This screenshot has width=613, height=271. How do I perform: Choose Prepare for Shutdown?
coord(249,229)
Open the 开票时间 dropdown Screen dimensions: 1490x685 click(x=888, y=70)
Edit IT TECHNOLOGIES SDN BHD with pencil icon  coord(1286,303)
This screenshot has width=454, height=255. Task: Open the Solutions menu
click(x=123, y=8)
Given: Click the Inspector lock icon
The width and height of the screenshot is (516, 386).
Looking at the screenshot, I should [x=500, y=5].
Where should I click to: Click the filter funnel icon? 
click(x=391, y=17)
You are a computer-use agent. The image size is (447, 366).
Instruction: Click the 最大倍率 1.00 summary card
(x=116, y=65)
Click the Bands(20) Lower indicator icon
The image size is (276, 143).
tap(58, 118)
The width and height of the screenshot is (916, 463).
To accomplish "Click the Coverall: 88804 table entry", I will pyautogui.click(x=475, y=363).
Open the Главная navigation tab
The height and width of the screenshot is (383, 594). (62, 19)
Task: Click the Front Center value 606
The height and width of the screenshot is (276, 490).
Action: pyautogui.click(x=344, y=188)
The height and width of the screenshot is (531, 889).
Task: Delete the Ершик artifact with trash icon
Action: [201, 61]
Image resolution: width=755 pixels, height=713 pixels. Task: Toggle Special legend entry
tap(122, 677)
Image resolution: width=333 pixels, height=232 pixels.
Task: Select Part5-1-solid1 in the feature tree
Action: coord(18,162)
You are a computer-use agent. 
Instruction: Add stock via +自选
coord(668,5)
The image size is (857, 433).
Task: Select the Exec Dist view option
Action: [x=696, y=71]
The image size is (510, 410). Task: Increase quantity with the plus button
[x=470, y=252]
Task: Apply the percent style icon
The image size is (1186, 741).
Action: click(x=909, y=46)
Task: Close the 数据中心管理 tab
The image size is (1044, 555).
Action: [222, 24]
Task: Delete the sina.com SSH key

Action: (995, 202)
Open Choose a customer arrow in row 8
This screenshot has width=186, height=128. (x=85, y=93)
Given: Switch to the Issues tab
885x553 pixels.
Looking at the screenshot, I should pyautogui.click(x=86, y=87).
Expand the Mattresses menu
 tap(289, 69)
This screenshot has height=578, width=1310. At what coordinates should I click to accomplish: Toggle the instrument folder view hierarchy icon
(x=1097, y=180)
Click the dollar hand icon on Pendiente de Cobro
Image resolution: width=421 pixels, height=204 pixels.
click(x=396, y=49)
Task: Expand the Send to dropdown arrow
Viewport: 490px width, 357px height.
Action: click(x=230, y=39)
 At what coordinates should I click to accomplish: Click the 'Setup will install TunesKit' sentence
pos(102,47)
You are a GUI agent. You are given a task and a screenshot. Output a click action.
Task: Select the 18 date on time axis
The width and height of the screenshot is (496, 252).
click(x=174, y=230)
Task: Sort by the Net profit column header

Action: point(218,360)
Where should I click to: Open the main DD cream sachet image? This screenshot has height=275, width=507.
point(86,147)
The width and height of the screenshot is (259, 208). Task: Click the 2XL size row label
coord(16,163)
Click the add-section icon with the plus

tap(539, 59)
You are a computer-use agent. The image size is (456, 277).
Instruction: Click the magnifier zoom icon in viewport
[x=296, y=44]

_ _ _ _ _

_Directions for this task_
Gather every line from the listing above in which "dropdown" appears, and copy those lines.

_Answer to this task_
Open the 开票时间 dropdown Screen dimensions: 1490x685 click(x=888, y=70)
Task: Expand the Send to dropdown arrow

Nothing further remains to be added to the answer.